The need for a compiler arose when a friend of mine suggested to try Human Resource Machine, a simple game when you have to program a... human employee to get things from an inbox tape, do something useful with them and put the result on an outbox tape. Human Resource Machine (HRM) is fun, but I don't like the fact you have to use a visual tool to write some sort of simplified assembly language. I don't really like assembly, and I feel lost when the execution flow starts to jump here and there. I needed something to let me write the algorithm I have in mind and then convert it to code. "So" - I thought - "why don't I create a stupid simple language and compile to this stupid version of assembly?"... and I started creating this little compiler. The result -still a work in progress!- is a simple "compiler" that I used to solve some of the problems/exercises in the game (checkout the examples folder!).
How does it work?
The source language is a superset of the target language, so the translation is easy. The translation from the source to the target language is done in multiple passes, and each pass removes a part of the superset language or rewrites part of the AST to make the next pass' work simpler. At the end of the process, the AST that the "code generation" routines work on is only made of target language's instructions and statements, making the "code generation" phase very simple and straightforward.`
Let me explain what I mean by looking at this simple example: put in the OUTBOX only the items in the INBOX that are not ZERO, and keep a counter of non-zero items.
# let's define an alias for a memory cell, to make it easier # to understand what the code does. The cell is already # set to zero by the game. alias 1 counter pickone: # retrieve an item from the INBOX emp = inbox # if `emp` is not ZERO, then put the value stored # inside `emp` into the OUTBOX if nz then incr counter outbox endif jmp pickone
The compiler would parse it, generate the IR and perform two conversions. The first one, in our case, changes all the if nz (if nonzero value in emp) to if ez (if emp contains a zero value), to normalize the IR for the second pass.

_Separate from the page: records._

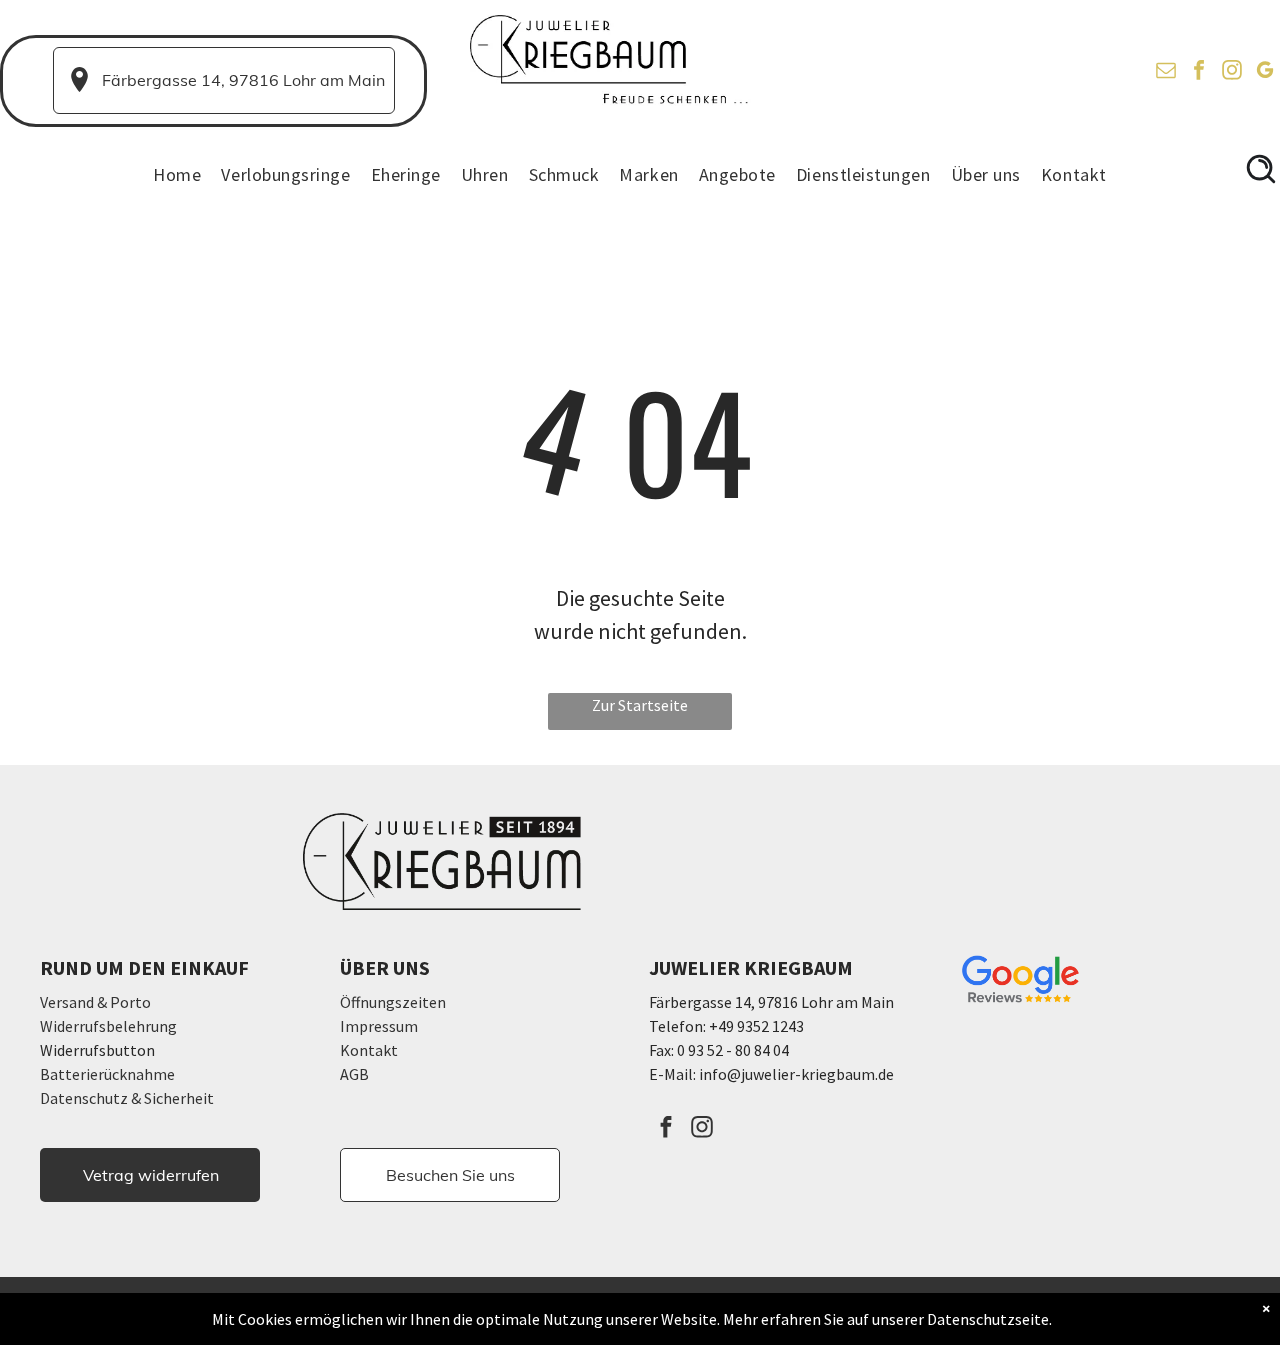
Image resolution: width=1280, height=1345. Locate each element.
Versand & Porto (95, 1002)
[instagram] (1232, 72)
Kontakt (369, 1050)
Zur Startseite (640, 705)
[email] (1166, 72)
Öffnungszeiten (393, 1002)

alias 1 counter pickone: emp = inbox # transformation here! if ez then # nothing to do here! else incr counter outbox endif jmp pickone
The second conversion, well, converts the if to target-language structures: conditional and unconditional jumps. The previous pass makes the work of this one easier, making the code simpler, as it has to handle just this case.
alias 1 counter pickone: emp = inbox # if -> jump here! simplify code generation! jez _hrm_if_1 incr counter outbox jmp _hrm_endif_1 _hrm_if_1: _hrm_endif_1: # the `if` is fully transformed, and ends here. jmp pickone
After that, the code generation phase converts our IR to the target language. Again, the code generation' implementation is simpler because we translated higher level IR into equivalent IR that is nearer to the target language and thus easier to translate.
As it is a tool to help me think about the problem I'm trying to solve, this language is far from being a real, complete language with all the usual things you may be used to find in other languages. If you look at the code in the repository, you may discover I didn't implement a while construct: it's not a problem, you can build it with if and jmp, or conditional jumps. Instead, I preferred to create some helpers to let me think about a problem without worrying about "oh I don't have jnz, just jez, so I have to write this thing differently", I can just throw a if nz and let the compiler handle that.
Things to work on
The compiler can generate better code, to fix some problems due to the new instructions and operations added to the base language. After this post, I wrote a couple of optimizations, such as jump compression (to remove useless unconditional jumps) and unreachable code removal (to remove instructions that will be never executed and make the generated code smaller), but I'm sure there are other optimizations I can implement.
Another thing to consider is that the "emulated processor" the gamer is programming in Human Resource Machine is very limited: it only has one register, and its instruction set is very small. Those limitations make it difficult to create a richer language, but I think it'll be fun to overcome these challenges.